_Exercise directions_.
Rescale the material from the line with "line Her curse?" through the end of the material: write those lines out again in full, requests included, with every coordinate in the answers multiplied by 1.25 and rounded to a whole number, halves rounded up. Leave the pictures out of your answer.

_Records to use_.
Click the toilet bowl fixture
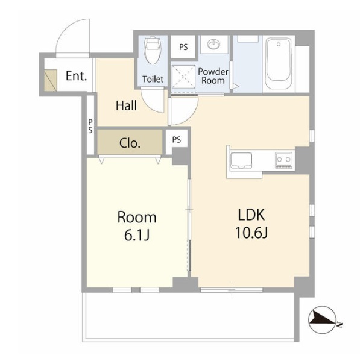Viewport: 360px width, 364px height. [153, 51]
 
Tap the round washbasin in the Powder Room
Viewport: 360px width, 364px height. [214, 44]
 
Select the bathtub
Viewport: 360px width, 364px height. [278, 64]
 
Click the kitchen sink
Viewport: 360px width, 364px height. [241, 160]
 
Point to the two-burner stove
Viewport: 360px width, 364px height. [284, 160]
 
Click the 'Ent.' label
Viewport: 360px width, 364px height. [76, 76]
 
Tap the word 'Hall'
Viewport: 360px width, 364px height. [126, 105]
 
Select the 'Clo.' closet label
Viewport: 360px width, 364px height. [130, 143]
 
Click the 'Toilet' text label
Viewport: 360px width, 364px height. [153, 79]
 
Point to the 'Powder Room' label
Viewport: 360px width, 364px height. [213, 76]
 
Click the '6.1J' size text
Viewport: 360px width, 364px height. [137, 235]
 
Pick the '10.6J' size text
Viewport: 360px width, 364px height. [251, 233]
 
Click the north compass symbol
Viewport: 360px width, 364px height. [323, 320]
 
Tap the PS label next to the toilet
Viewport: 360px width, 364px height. [183, 47]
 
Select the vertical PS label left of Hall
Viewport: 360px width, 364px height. [90, 127]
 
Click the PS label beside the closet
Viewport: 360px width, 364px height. [177, 140]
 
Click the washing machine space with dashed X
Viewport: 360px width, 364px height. [183, 77]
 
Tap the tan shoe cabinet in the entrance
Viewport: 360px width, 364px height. [51, 80]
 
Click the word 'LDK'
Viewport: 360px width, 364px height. [251, 215]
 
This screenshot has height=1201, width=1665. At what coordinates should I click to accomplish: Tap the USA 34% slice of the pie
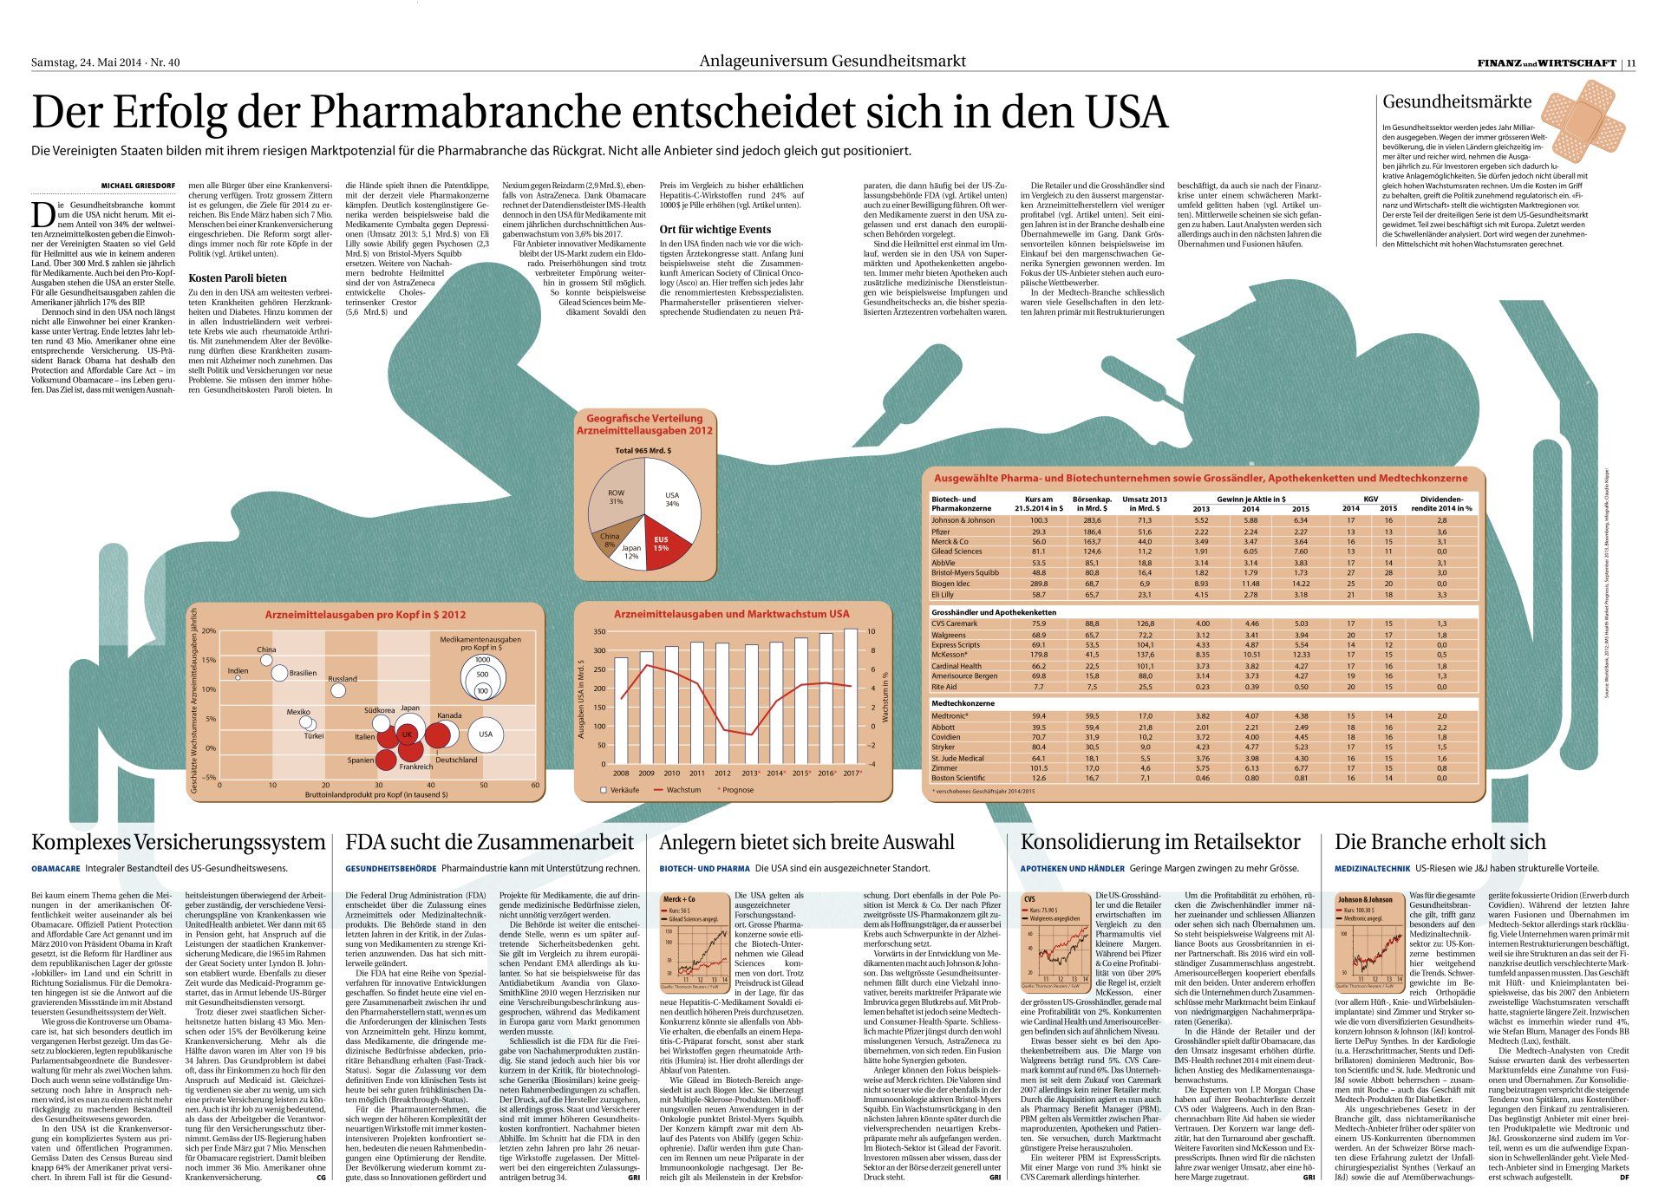pyautogui.click(x=674, y=499)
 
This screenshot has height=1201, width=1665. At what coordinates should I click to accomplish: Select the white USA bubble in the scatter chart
pyautogui.click(x=486, y=734)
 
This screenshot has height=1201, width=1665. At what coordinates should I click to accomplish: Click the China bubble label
pyautogui.click(x=266, y=649)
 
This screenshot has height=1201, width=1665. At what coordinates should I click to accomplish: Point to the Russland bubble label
pyautogui.click(x=343, y=679)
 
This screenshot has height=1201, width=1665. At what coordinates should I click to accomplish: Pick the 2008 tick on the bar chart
pyautogui.click(x=621, y=773)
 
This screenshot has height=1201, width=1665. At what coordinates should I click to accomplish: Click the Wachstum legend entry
pyautogui.click(x=683, y=790)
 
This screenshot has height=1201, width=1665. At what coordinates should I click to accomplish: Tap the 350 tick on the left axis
pyautogui.click(x=599, y=632)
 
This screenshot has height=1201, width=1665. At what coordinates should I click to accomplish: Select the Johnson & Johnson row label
pyautogui.click(x=963, y=520)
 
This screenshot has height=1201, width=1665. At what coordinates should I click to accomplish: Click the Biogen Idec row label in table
pyautogui.click(x=951, y=584)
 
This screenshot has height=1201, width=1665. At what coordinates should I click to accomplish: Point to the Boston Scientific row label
pyautogui.click(x=957, y=778)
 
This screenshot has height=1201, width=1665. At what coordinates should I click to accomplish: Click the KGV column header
pyautogui.click(x=1369, y=499)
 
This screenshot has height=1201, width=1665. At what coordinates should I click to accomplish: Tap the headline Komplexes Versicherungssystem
pyautogui.click(x=178, y=842)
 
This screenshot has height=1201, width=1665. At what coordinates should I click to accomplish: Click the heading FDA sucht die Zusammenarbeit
pyautogui.click(x=490, y=842)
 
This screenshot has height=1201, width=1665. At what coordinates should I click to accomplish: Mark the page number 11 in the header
pyautogui.click(x=1631, y=62)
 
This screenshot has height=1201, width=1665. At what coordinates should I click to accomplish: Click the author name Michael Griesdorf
pyautogui.click(x=138, y=186)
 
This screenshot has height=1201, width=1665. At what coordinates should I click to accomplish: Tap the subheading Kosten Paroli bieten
pyautogui.click(x=237, y=278)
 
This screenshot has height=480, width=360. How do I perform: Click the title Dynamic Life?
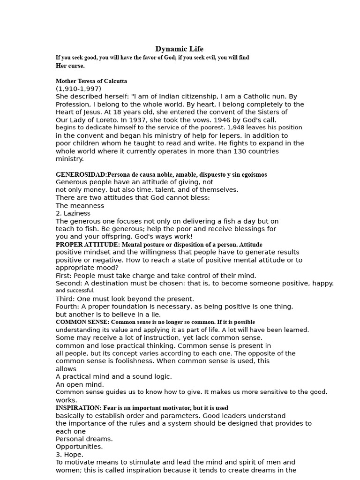pos(180,49)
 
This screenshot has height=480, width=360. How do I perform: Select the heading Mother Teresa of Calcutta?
pos(91,81)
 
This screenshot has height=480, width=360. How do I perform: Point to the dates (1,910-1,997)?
pos(78,89)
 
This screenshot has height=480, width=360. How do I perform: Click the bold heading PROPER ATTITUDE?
pos(87,244)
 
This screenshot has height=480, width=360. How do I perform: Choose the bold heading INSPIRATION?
pos(78,408)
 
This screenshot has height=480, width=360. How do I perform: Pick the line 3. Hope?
pos(69,455)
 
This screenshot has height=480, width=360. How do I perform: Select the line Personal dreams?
pos(84,439)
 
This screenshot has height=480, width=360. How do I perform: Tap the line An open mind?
pos(80,384)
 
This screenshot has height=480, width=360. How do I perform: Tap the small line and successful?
pos(75,291)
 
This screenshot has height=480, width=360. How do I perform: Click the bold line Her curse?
pos(70,65)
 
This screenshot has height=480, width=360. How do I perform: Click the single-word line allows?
pos(66,369)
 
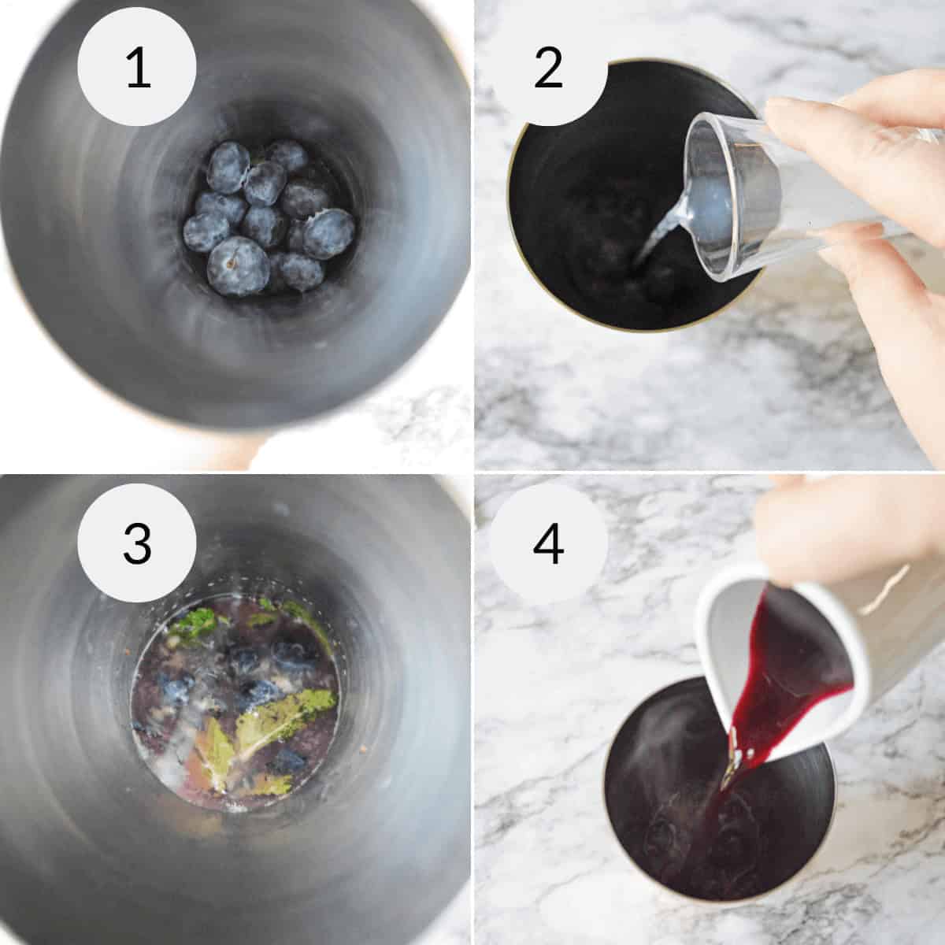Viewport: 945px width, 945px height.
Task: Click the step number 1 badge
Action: click(x=136, y=67)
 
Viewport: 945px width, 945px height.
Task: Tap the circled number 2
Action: click(x=548, y=67)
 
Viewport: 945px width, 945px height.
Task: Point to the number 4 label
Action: click(x=548, y=542)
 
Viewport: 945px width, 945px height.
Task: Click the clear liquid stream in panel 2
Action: click(x=658, y=236)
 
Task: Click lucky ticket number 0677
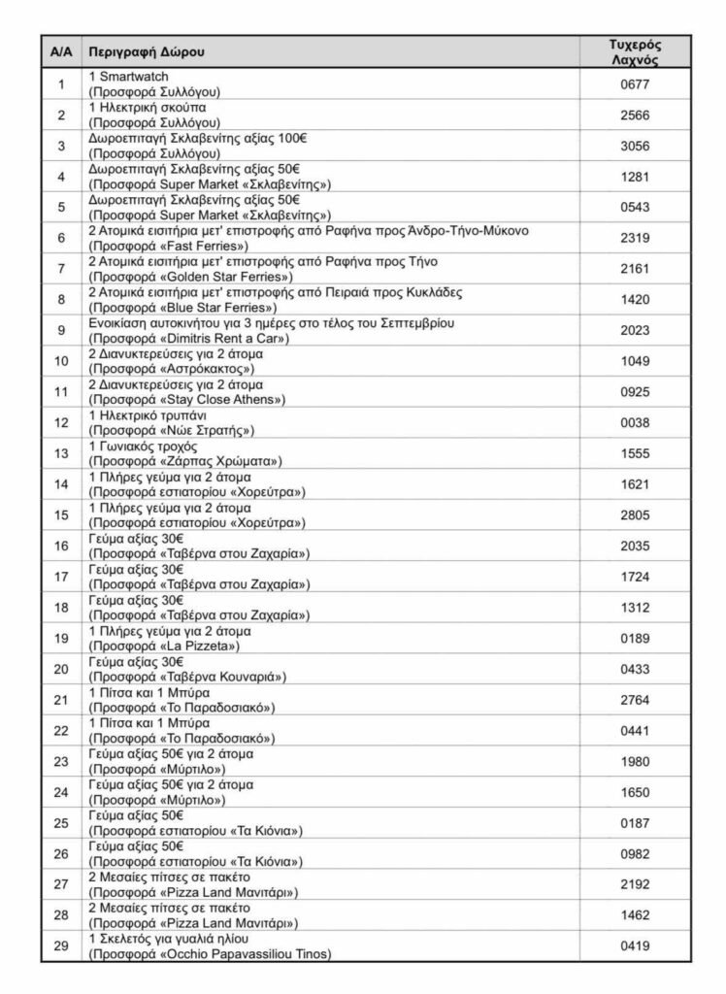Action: pos(635,84)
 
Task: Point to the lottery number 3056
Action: pos(635,146)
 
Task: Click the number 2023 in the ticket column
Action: pos(635,329)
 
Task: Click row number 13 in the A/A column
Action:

_Solved exercise_.
This screenshot has height=480, width=360. How do I perform: Click the bold line Her curse?
pos(88,81)
 
This screenshot has height=480, width=360. How do I perform: Click the single-word line allows?
pos(83,461)
 
Viewport: 945px width, 945px height.
Task: Click the step number 1 badge
Action: click(x=170, y=84)
 
Viewport: 945px width, 945px height.
Task: Tap the circled number 2
Action: click(x=685, y=84)
 
Viewport: 945px width, 945px height.
Task: Point to the number 4 label
Action: click(x=685, y=678)
 
Viewport: 945px width, 945px height.
Task: Click the clear liquid stream in panel 2
Action: click(x=823, y=295)
 
Task: Click lucky ticket number 0677
Action: pos(794,105)
 
Task: Point to the lottery number 3056
Action: pos(794,183)
 
Task: Click the number 2023 in the ticket column
Action: pos(794,411)
 
Task: Click row number 13 in the A/A column
Action:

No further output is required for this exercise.